Salted Cashew Crunch Cookies (from King Arthur Flour Whole Grain Baking: Delicious Recipes Using Nutritious Whole Grains [Countryman Press, 2006])
makes 30 cookies
(As always, the recipe is that of the good folks at King Arthur, paraphrased and annotated by me.)
7 ounces (2 cups) old-fashioned rolled oats
8 ounces (2 cups) salted cashew pieces or whole cashews (if you use whole cashews, you may need more than 2 cups to make 8 ounces, although I wouldn’t sweat this too much)
4 ounces (1/2 cup, 1 stick) unsalted butter
5 1/4 ounces (3/4 cup) granulated sugar (unbleached sugar is nice here, but not necessary)
1/2 teaspoon kosher salt
1/4 teaspoon baking powder
1 teaspoon vanilla extract (I used double-strength vanilla from Penzeys, which gives an unbeatable vanilla flavor)
1 large egg
salt for topping (The King Arthur folks recommend extra-fine salt. Because I’m a big showboater, I decided to use pinches of fleur de sel, which is an appellation-controllée sea salt from Brittany. It is considered a “finishing” salt, something you put on your food before you eat it, but not really for cooking or baking. I think it’s the perfect salt for sprinkling on these cookies, but by all means, use what you like best. If the thought of baking an expensive salt gives you the vapors, then a nice basic fine sea salt from the supermarket will still work beautifully.)
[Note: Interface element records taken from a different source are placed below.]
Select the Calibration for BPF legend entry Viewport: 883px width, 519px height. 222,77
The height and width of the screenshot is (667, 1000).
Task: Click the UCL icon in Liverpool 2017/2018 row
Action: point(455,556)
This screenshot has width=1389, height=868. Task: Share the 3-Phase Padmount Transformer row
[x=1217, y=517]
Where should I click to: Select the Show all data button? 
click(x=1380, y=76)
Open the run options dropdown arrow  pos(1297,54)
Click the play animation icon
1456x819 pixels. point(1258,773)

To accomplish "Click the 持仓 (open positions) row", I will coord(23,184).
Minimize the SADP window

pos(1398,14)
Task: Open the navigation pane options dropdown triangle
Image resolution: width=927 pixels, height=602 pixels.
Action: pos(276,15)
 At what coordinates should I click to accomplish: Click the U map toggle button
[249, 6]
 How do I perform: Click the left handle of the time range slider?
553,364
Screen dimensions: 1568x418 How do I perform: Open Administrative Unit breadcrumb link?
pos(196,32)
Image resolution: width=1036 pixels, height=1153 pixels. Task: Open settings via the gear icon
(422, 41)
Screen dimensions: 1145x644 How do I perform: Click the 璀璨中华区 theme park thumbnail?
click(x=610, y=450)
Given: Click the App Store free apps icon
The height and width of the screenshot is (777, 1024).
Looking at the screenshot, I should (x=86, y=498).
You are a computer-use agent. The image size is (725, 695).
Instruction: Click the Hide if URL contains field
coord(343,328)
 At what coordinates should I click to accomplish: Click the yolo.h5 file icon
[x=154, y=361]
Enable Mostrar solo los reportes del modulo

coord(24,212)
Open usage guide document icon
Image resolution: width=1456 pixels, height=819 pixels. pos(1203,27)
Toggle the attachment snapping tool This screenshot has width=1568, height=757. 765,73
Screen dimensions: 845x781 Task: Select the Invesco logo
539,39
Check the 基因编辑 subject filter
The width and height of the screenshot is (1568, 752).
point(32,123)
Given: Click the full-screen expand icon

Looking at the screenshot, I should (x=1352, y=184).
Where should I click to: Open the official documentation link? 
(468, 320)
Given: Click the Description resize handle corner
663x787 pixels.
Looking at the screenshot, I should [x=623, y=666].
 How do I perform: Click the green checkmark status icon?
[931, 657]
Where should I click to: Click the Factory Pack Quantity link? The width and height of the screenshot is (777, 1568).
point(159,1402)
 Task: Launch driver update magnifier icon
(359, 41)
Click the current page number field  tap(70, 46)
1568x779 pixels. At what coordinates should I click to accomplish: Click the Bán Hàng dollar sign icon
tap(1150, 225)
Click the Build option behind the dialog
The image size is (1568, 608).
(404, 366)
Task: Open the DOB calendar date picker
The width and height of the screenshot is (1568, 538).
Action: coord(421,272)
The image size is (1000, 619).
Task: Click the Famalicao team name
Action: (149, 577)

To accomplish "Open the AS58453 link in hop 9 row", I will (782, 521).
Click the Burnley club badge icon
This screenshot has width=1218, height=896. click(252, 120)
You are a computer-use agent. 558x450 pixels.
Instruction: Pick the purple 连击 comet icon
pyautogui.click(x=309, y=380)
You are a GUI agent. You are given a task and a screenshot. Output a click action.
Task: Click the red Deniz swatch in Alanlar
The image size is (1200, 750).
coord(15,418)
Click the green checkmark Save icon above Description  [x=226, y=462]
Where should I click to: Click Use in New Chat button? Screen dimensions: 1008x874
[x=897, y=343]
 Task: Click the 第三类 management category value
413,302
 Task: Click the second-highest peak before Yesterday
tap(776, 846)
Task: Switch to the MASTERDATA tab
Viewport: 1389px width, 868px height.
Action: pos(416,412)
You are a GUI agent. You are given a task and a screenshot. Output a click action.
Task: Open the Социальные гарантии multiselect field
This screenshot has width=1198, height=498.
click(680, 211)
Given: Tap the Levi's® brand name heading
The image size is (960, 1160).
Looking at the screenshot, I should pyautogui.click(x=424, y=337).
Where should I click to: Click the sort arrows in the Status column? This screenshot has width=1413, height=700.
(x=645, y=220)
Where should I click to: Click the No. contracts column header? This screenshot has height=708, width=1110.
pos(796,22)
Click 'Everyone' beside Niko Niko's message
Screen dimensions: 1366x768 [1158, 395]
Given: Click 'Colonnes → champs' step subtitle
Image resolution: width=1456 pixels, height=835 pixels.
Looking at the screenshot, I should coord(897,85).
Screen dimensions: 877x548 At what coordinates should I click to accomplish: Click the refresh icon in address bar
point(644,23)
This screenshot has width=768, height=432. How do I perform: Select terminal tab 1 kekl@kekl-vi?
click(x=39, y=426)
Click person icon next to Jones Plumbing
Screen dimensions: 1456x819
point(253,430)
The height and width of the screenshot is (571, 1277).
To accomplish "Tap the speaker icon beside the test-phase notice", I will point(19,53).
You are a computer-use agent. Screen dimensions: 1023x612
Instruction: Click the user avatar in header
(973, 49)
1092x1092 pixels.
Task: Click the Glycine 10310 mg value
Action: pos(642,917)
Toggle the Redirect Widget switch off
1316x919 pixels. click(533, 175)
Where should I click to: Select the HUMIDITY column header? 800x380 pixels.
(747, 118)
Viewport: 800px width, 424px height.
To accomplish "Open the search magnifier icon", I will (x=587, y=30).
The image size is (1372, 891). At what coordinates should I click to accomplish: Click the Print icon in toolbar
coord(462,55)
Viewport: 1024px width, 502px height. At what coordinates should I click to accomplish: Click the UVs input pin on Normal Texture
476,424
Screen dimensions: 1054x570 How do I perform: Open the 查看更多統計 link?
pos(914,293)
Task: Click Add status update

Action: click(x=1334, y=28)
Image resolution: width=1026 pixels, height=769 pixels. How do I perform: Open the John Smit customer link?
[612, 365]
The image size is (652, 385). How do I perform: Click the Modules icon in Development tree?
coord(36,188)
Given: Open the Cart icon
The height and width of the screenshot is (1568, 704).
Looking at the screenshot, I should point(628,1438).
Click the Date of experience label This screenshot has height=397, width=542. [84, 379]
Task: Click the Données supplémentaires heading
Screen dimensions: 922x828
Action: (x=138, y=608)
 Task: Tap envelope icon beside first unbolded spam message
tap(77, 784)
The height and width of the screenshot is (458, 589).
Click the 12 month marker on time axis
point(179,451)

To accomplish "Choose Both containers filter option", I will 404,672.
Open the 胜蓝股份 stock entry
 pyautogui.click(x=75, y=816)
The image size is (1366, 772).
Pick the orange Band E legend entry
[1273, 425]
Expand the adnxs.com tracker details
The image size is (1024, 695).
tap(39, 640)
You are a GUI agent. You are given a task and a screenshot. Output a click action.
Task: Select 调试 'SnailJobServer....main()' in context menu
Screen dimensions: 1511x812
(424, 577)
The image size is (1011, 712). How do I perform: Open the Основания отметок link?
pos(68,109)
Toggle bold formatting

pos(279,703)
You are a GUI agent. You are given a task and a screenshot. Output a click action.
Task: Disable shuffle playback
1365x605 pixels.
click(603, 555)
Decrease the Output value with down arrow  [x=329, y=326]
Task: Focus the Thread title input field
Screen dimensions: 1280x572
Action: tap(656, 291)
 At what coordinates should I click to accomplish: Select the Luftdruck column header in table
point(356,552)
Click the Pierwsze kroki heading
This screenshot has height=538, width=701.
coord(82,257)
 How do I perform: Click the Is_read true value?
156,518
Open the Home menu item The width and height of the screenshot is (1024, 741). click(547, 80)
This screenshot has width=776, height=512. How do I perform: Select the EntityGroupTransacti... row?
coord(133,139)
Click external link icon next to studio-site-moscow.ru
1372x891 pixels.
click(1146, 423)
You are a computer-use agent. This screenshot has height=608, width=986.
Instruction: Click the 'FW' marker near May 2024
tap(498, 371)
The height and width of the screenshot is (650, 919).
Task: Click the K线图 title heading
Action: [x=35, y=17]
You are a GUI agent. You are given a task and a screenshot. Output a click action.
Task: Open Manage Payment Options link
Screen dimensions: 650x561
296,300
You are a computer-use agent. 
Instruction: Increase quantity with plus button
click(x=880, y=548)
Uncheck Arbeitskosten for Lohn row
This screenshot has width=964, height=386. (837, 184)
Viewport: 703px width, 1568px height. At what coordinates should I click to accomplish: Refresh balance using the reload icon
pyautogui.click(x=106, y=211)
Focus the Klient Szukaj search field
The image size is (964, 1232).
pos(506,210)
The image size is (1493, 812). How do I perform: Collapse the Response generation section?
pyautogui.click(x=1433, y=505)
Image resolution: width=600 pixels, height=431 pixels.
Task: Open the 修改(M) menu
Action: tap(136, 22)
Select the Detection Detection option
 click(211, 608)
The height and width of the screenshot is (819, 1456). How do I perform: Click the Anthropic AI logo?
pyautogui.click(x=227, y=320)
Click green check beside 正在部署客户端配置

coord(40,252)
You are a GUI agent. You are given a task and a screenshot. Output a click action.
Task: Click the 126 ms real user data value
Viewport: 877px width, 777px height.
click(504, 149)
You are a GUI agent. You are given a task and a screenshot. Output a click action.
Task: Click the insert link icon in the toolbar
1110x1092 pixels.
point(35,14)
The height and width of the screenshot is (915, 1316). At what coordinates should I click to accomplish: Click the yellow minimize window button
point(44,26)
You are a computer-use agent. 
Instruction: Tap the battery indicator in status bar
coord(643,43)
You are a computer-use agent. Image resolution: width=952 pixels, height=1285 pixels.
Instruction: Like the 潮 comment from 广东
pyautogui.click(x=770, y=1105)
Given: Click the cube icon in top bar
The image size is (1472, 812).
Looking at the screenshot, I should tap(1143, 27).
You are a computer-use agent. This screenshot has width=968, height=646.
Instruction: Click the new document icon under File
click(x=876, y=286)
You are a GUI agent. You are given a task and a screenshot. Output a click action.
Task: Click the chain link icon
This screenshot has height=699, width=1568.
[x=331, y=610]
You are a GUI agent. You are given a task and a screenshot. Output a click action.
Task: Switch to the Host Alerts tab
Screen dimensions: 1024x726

Preheat the oven to 350F/160C/Gas Mark 4. Place oven racks on the upper and lower third racks. Line 2 baking sheets with parchment paper.
Grind the oats in a food processor for 30 seconds. If you are using whole cashews, chop them roughly in the food processor—four or five pushes of the pulse button should do it.
In a mixing bowl, beat the butter, sugar, salt, baking powder and egg together. If your butter is soft enough, you can do this by hand, if you’d like. Stir in the ground oats (I usually do this with a cake whisk) and the cashews (I always do this with my hands; it pretty much ensures that everything is evenly blended.)
Drop the dough by tablespoons onto the cookie sheets. Flatten the cookies into rounds, either using the bottom of a glass or your fingers, to a thickness of about 3/8”. Sprinkle the cookies with a light, light dusting of salt. (The original instructions call for salting the cookies before flattening them; if you use a fine salt, this will work well. If your salt is a little more coarse, like mine, you might find it easier to flatten, then salt.)
Bake the cookies for 12-14 minutes, reversing the sheets top-to-bottom and front-to-back after about 6 minutes. Once you pull them from the oven, leave them to cool completely on the baking sheets. Decant into an airtight container.
Note: The original recipe specifies baking them until they’re “light golden brown.” The first time I did this, I got nervous, and ended up with cookies that were delicious, but slightly underbaked. On the next batch, I baked them for 15 minutes, until the bottoms were slightly darker (not burnt, though). By pushing the baking time a bit, I was able to get a deeper, more caramel flavor from them, reminiscent of salt caramels, which just might be my favorite sweetie of 2008. A cookie full of the things I love—oats, cashews, butter, sugar, vanilla and salt—baked to a salt caramel flavor palate: what more could a nice cup of tea ask for?